**Objectif**
Relevez toutes les personnes et tous les personnages désignés par leur nom dans le texte ci-dessous sur la foi catholique et l'écriture féminine.

Le rôle de la foi catholique dans la construction du sujet écrivant féminin, d’Angéline de Montbrun à Marie de l’Incarnation
Angéline de Montbrun, œuvre romanesque de Laure Conan consacrée par l’abbé Casgrain, a été considérée à sa parution comme conforme aux valeurs et vertus prônées par le dogme catholique, et mettant en scène des personnages d’une piété exemplaire. Conan, elle-même pétrie d’une grande dévotion religieuse, a rêvé de son vivant de fonder un couvent, et entretenait de solides liens d’amitié avec plusieurs membres de communautés religieuses par des missives ponctuées de formules pieuses (Conan, 2002). Se remarque néanmoins dans le parcours de la protagoniste Angéline, qui se fait diariste au cours du récit et dont le journal constitue la dernière partie du roman, une problématisation de la foi catholique en relation avec un projet d’écriture intime1. Le texte qui naît du questionnement spirituel d’Angéline aborde explicitement l’idéal problématique du sacrifice de soi, idéal qui apparaît dans les « Feuilles détachées », journal intime d’Angéline, à travers l’intertexte de la Relation de 1654 de Marie de l’Incarnation. Ce dernier texte, qui jouit du statut de fondateur dans l’histoire de l’écriture féminine au Québec, naît également d’une quête spirituelle; la foi pourtant, loin d’y être source d’une remise en question du projet d’écriture, structure celui-ci et en constitue le fond. Nous proposons ici d’examiner dans Angéline de Montbrun l’intertexte de la Relation de 1654 et les marques de la foi catholique qui sont indissociables dans le roman d’une construction de l’identité nationale. Nous voudrions ainsi montrer de quelle manière est reconduit puis outrepassé dans le journal intime de la protagoniste le conflit qui oppose à la foi et l’exigence conséquente du retour au silence la prise de parole au féminin.

**Listing**

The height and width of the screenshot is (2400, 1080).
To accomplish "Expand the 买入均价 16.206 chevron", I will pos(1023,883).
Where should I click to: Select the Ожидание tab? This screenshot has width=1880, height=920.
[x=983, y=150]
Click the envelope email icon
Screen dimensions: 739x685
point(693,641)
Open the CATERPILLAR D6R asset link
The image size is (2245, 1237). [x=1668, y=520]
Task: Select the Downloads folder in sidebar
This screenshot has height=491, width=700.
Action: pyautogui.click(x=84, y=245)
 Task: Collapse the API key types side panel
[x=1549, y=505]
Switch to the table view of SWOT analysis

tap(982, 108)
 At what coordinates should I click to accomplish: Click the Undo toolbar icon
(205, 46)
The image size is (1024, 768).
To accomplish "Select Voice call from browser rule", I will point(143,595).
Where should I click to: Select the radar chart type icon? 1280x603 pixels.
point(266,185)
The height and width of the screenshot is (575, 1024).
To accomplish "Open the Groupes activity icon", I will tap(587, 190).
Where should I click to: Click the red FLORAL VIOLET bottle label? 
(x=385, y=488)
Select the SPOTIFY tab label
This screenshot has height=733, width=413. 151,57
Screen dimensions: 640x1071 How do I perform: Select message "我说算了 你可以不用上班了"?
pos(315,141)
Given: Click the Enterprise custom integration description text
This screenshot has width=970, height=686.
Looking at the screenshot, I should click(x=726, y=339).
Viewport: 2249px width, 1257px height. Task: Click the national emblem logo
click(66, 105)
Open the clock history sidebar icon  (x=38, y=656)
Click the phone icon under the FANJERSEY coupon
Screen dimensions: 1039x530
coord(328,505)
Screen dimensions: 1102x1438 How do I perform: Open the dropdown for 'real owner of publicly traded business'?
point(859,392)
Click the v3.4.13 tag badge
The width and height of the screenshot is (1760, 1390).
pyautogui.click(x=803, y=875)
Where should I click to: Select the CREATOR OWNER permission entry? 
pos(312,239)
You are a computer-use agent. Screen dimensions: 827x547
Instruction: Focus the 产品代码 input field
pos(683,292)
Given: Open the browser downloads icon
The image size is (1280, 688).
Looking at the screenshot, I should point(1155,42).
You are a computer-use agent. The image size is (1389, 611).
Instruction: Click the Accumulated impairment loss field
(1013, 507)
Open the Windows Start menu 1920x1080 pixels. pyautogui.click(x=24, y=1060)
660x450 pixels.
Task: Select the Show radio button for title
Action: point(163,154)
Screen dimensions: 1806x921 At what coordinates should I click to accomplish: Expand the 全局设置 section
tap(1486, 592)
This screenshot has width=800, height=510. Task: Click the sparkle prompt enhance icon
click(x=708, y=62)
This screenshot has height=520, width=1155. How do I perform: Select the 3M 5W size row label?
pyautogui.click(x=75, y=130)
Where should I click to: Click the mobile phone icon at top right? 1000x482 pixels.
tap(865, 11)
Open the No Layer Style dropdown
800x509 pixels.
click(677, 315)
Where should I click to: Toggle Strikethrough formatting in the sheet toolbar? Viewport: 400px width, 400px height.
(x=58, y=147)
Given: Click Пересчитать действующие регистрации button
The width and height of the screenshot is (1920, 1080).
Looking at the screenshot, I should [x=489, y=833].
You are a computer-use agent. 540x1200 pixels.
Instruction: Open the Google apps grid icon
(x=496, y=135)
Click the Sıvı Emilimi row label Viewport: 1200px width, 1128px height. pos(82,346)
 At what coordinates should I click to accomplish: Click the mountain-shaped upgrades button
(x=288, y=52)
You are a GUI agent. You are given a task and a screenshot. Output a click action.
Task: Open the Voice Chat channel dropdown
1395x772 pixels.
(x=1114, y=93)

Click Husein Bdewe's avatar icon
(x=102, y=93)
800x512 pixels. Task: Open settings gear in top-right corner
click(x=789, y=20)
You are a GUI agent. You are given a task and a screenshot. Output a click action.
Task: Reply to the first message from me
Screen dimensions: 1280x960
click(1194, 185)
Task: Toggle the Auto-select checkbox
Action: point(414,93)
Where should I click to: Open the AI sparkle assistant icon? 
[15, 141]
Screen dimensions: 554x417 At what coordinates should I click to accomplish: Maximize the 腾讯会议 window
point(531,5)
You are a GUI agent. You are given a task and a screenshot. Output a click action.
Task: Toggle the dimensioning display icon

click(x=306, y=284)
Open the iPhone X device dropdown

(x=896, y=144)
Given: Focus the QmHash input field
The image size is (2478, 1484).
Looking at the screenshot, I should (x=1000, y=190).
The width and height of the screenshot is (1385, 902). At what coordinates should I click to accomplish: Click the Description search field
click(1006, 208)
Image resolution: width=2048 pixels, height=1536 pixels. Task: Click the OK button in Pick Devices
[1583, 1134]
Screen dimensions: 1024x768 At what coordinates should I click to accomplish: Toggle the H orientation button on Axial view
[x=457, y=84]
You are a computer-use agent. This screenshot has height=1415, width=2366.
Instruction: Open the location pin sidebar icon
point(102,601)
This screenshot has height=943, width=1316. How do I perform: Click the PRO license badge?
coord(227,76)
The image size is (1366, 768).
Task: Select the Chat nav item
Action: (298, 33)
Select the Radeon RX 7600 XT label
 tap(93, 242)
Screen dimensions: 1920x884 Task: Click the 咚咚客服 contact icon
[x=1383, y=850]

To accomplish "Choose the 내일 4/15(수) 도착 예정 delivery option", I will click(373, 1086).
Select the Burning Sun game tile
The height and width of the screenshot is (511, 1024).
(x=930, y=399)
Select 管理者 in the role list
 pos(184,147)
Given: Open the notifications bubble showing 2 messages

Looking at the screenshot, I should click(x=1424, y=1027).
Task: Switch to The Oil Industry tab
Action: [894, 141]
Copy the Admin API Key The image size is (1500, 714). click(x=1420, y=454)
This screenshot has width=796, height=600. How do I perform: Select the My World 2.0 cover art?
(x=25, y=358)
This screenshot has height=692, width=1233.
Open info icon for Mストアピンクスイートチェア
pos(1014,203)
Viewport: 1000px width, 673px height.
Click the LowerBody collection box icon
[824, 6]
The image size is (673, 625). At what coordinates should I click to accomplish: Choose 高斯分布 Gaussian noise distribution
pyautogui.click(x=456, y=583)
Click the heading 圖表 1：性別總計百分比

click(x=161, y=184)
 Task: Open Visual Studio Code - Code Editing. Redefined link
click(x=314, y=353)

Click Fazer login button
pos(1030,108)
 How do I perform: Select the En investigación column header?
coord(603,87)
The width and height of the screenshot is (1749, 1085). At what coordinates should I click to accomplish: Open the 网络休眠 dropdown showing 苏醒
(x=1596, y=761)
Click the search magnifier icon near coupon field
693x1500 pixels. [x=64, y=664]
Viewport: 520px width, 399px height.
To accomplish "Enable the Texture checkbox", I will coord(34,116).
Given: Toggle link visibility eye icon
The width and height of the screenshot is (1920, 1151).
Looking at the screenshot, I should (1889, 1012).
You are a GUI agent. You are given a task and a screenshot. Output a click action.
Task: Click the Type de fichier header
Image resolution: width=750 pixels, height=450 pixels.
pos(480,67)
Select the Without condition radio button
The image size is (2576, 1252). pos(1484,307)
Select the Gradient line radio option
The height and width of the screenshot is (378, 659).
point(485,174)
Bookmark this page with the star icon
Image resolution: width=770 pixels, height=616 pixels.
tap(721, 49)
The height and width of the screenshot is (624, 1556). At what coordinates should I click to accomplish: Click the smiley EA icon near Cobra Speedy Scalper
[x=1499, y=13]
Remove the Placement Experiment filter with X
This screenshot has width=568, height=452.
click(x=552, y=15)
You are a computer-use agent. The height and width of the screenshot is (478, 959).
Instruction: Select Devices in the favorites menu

**Réponse**
- Laure Conan
- l'abbé Casgrain
- Angéline
- Marie de l'Incarnation